- [WHAT IS BEING ASKED] Lines containing the word "Task" are to be copied from the data below.

- [DATA FOR PROCESSING]
-*-*-

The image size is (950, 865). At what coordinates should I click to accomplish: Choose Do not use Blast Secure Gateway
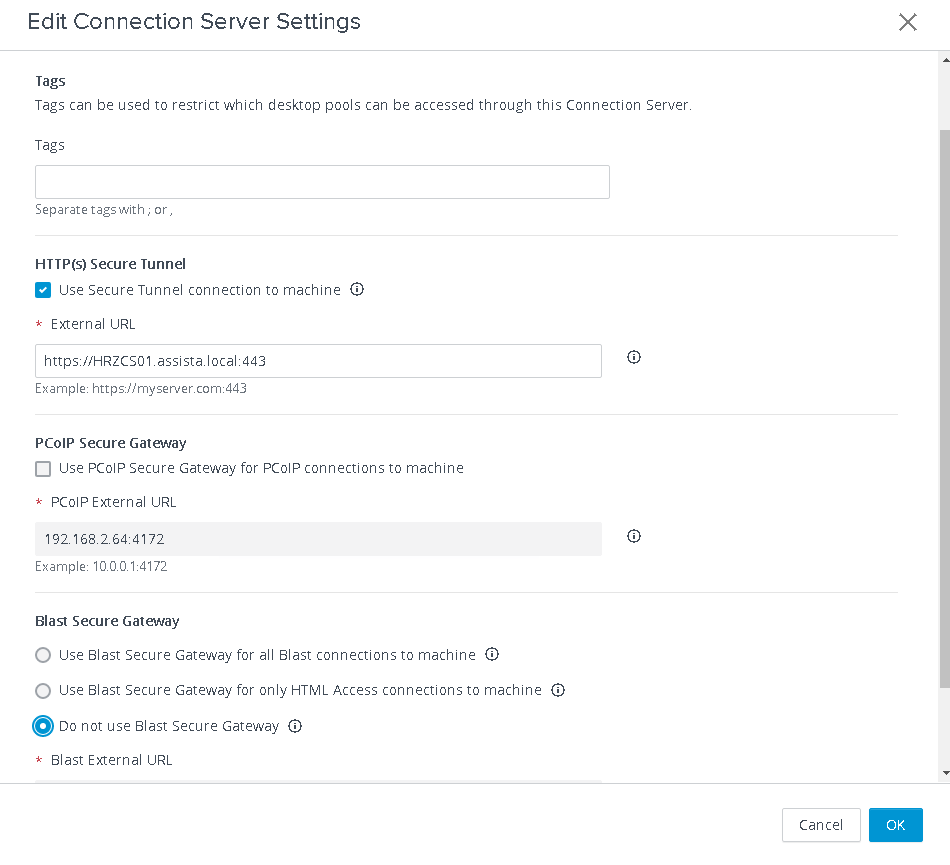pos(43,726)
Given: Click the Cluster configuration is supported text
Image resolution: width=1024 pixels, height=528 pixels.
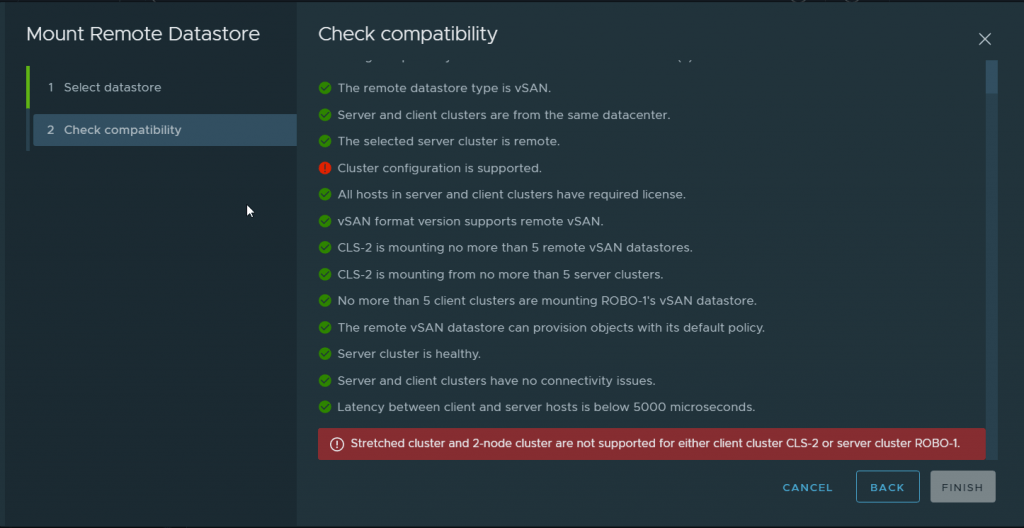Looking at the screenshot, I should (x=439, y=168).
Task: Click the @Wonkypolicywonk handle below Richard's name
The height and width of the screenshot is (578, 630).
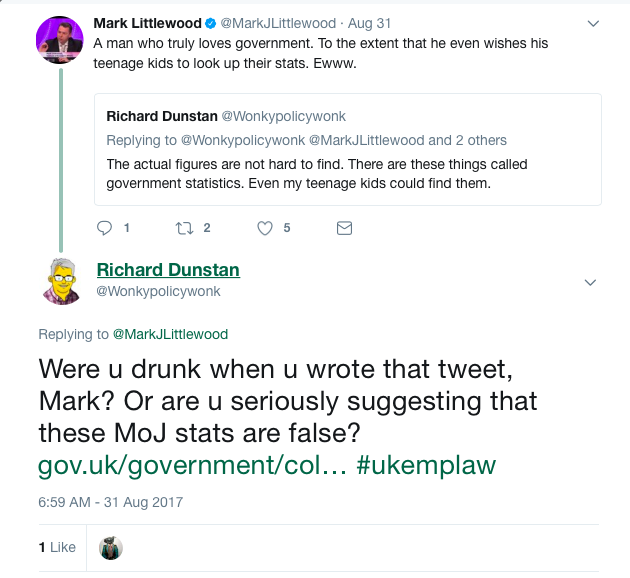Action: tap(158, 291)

-*-*-

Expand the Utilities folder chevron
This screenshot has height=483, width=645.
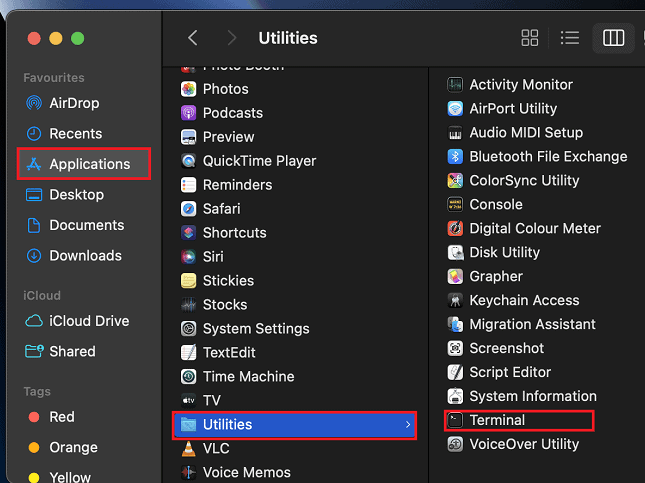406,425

-*-*-

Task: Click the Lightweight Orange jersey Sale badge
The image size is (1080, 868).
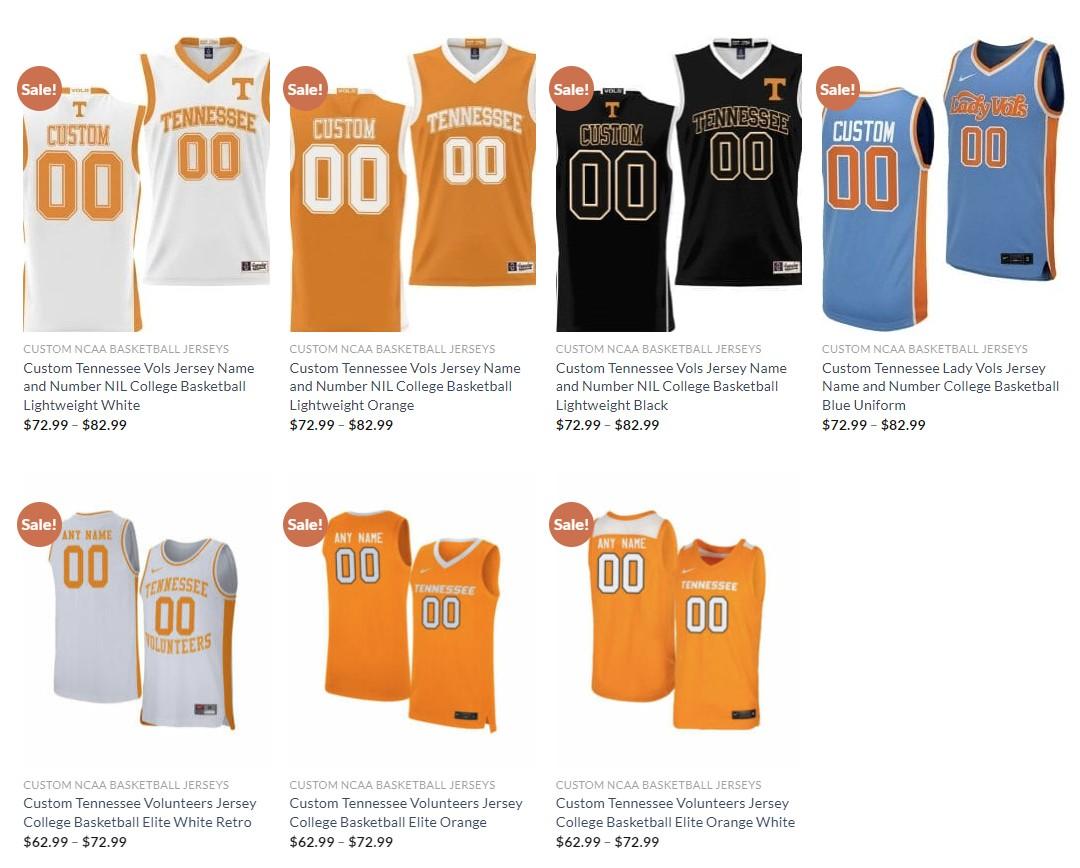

-*-*-

- [SOLUTION TO THE EXERCISE]
Task: Click the @Wonkypolicywonk handle below Richard's name
Task: Click the Lightweight Orange jersey Sale badge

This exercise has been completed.